■ Assignment ■
Every record that follows must be given again exactly.

*** Raw data ***

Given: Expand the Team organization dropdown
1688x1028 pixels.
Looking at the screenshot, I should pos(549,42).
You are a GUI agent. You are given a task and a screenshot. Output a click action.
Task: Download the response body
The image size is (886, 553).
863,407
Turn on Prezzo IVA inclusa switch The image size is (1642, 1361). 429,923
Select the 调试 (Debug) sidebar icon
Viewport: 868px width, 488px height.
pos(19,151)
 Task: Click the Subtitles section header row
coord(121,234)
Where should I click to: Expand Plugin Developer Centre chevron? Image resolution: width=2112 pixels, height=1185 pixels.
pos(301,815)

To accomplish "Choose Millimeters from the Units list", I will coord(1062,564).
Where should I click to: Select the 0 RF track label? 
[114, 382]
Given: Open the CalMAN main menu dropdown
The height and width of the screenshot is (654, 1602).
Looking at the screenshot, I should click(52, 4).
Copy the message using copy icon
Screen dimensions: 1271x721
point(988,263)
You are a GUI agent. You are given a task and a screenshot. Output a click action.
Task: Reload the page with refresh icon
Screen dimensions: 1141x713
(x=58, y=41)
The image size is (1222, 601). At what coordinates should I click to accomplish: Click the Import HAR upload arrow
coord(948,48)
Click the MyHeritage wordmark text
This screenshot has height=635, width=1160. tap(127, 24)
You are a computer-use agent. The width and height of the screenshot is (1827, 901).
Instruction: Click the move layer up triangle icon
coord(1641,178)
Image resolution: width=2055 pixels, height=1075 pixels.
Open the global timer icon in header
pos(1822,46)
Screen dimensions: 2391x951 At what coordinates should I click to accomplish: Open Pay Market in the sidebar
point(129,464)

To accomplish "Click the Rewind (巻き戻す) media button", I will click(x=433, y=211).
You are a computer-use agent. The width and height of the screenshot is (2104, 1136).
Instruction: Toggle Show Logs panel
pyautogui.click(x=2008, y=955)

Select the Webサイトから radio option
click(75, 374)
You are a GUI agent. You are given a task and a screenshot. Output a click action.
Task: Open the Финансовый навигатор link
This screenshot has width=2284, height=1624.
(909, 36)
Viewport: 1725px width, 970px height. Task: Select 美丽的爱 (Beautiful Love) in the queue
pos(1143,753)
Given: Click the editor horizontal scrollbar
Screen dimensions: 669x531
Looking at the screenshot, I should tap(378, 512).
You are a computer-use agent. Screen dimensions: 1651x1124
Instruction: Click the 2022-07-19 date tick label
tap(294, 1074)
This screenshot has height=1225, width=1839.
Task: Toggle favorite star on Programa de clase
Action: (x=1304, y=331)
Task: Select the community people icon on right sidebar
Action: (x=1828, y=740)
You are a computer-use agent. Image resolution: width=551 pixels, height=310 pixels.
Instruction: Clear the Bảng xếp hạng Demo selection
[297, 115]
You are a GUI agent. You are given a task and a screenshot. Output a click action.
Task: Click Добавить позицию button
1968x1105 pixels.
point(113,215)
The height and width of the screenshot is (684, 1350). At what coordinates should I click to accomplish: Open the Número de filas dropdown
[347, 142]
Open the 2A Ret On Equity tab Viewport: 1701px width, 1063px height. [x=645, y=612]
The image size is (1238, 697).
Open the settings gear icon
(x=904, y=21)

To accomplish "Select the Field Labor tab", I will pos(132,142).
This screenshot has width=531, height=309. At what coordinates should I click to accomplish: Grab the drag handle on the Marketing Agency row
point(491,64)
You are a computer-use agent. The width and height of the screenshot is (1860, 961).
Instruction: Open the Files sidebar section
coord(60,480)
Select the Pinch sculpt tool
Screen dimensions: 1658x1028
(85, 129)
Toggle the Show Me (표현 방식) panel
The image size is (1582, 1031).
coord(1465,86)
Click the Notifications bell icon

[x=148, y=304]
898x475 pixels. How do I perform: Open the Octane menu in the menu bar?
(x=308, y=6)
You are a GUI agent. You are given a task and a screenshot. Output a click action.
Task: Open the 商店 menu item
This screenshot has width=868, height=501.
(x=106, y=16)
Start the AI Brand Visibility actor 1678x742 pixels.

*** End of Raw data ***

■ Expected answer ■
Given: Expand the Team organization dropdown
1688x1028 pixels.
Looking at the screenshot, I should pos(549,42).
You are a GUI agent. You are given a task and a screenshot. Output a click action.
Task: Download the response body
The image size is (886, 553).
863,407
Turn on Prezzo IVA inclusa switch The image size is (1642, 1361). 429,923
Select the 调试 (Debug) sidebar icon
Viewport: 868px width, 488px height.
pos(19,151)
 Task: Click the Subtitles section header row
coord(121,234)
Where should I click to: Expand Plugin Developer Centre chevron? Image resolution: width=2112 pixels, height=1185 pixels.
pos(301,815)

To accomplish "Choose Millimeters from the Units list", I will coord(1062,564).
Where should I click to: Select the 0 RF track label? 
[114, 382]
Given: Open the CalMAN main menu dropdown
The height and width of the screenshot is (654, 1602).
Looking at the screenshot, I should click(52, 4).
Copy the message using copy icon
Screen dimensions: 1271x721
point(988,263)
You are a GUI agent. You are given a task and a screenshot. Output a click action.
Task: Reload the page with refresh icon
Screen dimensions: 1141x713
(x=58, y=41)
The image size is (1222, 601). At what coordinates should I click to accomplish: Click the Import HAR upload arrow
coord(948,48)
Click the MyHeritage wordmark text
This screenshot has height=635, width=1160. tap(127, 24)
You are a computer-use agent. The width and height of the screenshot is (1827, 901).
Instruction: Click the move layer up triangle icon
coord(1641,178)
Image resolution: width=2055 pixels, height=1075 pixels.
Open the global timer icon in header
pos(1822,46)
Screen dimensions: 2391x951 At what coordinates should I click to accomplish: Open Pay Market in the sidebar
point(129,464)

To accomplish "Click the Rewind (巻き戻す) media button", I will click(x=433, y=211).
You are a computer-use agent. The width and height of the screenshot is (2104, 1136).
Instruction: Toggle Show Logs panel
pyautogui.click(x=2008, y=955)

Select the Webサイトから radio option
click(75, 374)
You are a GUI agent. You are given a task and a screenshot. Output a click action.
Task: Open the Финансовый навигатор link
This screenshot has width=2284, height=1624.
(909, 36)
Viewport: 1725px width, 970px height. Task: Select 美丽的爱 (Beautiful Love) in the queue
pos(1143,753)
Given: Click the editor horizontal scrollbar
Screen dimensions: 669x531
Looking at the screenshot, I should tap(378, 512).
You are a computer-use agent. Screen dimensions: 1651x1124
Instruction: Click the 2022-07-19 date tick label
tap(294, 1074)
This screenshot has height=1225, width=1839.
Task: Toggle favorite star on Programa de clase
Action: (x=1304, y=331)
Task: Select the community people icon on right sidebar
Action: (x=1828, y=740)
You are a computer-use agent. Image resolution: width=551 pixels, height=310 pixels.
Instruction: Clear the Bảng xếp hạng Demo selection
[297, 115]
You are a GUI agent. You are given a task and a screenshot. Output a click action.
Task: Click Добавить позицию button
1968x1105 pixels.
point(113,215)
The height and width of the screenshot is (684, 1350). At what coordinates should I click to accomplish: Open the Número de filas dropdown
[347, 142]
Open the 2A Ret On Equity tab Viewport: 1701px width, 1063px height. [x=645, y=612]
The image size is (1238, 697).
Open the settings gear icon
(x=904, y=21)

To accomplish "Select the Field Labor tab", I will pos(132,142).
This screenshot has width=531, height=309. At what coordinates should I click to accomplish: Grab the drag handle on the Marketing Agency row
point(491,64)
You are a computer-use agent. The width and height of the screenshot is (1860, 961).
Instruction: Open the Files sidebar section
coord(60,480)
Select the Pinch sculpt tool
Screen dimensions: 1658x1028
(85, 129)
Toggle the Show Me (표현 방식) panel
The image size is (1582, 1031).
coord(1465,86)
Click the Notifications bell icon

[x=148, y=304]
898x475 pixels. How do I perform: Open the Octane menu in the menu bar?
(x=308, y=6)
You are a GUI agent. You are given a task and a screenshot. Output a click action.
Task: Open the 商店 menu item
This screenshot has width=868, height=501.
(x=106, y=16)
Start the AI Brand Visibility actor 1678x742 pixels.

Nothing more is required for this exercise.